SSH (Secure Shell) is a network protocol that enables secure remote connections between two systems. The general ssh command that you can use to login into any HPC looks as follows:

ssh -X username@server

Options:

-X option enables untrusted X11 forwarding in SSH. Untrusted means = your local client sends a command to the remote machine and receives the graphical output. Put simply this option enables us to run graphical applications on a remote server and this for example allows us to view a pdf.

If you have access to and want to connect to Crunchomics you would edit the command above to look like this:

ssh -X uvanetid@omics-h0.science.uva.nl

Important

If you want to log into Crunchomics while working from UvA use the eduroam network, not the open Amsterdam Science Park network.

If you want to log into Crunchomics from outside of UvA you need to be connected to the VPN. If you have not set that up and/or have trouble doing so, please contact ICT.

Crunchomics: Preparing your account

Ignore this section if you already did this but if this is your first time on Crunchomics, then you want to first run a small Bash script that:

Allows you to use system-wide installed software, by adding /zfs/omics/software/bin to your path. This basically means that bash knows that there is an extra folder in which to look for any software that is pre-installed on the HPC
Sets up a python3 environment and some useful python packages
Have a link for your 500 GB personal directory in your home directory

To set this up, run the following command in the cli:

/zfs/omics/software/script/omics_install_script

`scp`: Transferring data from/to a server

scp stands for Secure Copy Protocol and allows you to securely copy files and directories between remote hosts. When transferring data the transfer is always prepared from the terminal of your personal computer and not from the HPCs login node.

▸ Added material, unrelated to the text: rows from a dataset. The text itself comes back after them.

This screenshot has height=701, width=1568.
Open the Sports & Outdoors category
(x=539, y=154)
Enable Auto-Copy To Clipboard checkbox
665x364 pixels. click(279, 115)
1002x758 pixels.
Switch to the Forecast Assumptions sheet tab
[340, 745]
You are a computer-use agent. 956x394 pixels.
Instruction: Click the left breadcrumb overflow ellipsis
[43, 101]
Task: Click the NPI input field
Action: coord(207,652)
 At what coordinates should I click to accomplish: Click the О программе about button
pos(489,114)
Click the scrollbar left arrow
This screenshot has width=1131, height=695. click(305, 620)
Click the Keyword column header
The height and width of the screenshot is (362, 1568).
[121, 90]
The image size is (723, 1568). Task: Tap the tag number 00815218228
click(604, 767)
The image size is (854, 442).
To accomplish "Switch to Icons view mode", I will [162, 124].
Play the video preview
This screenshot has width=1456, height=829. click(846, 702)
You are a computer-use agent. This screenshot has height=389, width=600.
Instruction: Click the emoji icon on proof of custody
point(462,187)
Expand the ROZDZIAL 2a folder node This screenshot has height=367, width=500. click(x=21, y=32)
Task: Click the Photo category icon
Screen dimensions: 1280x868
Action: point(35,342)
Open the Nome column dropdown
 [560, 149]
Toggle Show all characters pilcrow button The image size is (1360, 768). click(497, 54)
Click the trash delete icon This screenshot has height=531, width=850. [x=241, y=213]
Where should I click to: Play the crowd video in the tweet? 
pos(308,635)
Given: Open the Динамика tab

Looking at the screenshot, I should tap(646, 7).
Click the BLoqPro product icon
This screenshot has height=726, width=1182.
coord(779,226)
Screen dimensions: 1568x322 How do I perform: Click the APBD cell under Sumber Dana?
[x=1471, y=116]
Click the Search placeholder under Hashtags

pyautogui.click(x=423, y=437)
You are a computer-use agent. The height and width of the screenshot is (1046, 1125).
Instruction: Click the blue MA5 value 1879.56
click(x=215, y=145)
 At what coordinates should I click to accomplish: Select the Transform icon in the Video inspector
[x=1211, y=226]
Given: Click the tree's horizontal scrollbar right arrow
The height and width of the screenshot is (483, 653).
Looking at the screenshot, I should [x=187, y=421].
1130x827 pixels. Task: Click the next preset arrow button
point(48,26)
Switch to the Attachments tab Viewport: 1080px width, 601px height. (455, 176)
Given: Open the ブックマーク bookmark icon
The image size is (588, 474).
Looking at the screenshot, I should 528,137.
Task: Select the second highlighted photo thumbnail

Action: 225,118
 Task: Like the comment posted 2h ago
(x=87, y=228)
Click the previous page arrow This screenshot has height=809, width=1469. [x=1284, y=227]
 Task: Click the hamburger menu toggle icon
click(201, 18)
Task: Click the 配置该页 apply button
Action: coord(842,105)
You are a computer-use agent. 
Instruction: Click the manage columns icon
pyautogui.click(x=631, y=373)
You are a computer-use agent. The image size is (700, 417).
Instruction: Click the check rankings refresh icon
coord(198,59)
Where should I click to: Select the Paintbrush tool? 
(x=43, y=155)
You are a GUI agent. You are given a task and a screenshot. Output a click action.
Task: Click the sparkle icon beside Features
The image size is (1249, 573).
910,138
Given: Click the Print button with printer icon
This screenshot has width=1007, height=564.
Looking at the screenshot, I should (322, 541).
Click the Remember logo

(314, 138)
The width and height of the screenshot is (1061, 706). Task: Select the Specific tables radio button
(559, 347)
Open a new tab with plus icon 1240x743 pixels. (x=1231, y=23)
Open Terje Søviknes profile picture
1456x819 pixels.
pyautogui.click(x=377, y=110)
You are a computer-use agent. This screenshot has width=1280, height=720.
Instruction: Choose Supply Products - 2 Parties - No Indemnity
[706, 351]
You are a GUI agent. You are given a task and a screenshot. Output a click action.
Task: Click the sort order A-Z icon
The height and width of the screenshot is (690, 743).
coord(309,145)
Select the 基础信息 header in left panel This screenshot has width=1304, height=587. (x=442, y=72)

The basic syntax we use looks like this:

scp [options] SOURCE DESTINATION

To start analysing our data, we want to move the fastq.gz files that we have worked with before from our personal folder, the source, to a folder on Cruncomics, the destination. Let’s start setting up a project folder from which we want to run our analyses by:

Moving from our home directory into our personal directory on the Crunchomics HPC. We move there since we have more space in the personal directory. Notice, for the command below to work, we need to have already executed the omics_install_script script above
Make a project folder with a descriptive file name, i.e. projectX

cd personal/
mkdir projectX
cd projectX

Now that we have organized our working directory on the HPC, we next want to move the data folder (which right now is only on your own, personal computer) with the sequencing that you have downloaded before to Crunchomics. We do this by moving the whole data folder from our own computer to the new project folder on the HPC. Therefore, it is important that:

we run the following command from the cli on our own computer and not from the cli while being logged into the HPC!
you exchange the two instances of username in the code below with your username/uvanetid
In the example below, I am running the code from inside of the data_analysis folder that we have generated in the previous tutorial since that is where I have the data folder that I want to move. I use the -r option in order to move the whole data folder and not a single file.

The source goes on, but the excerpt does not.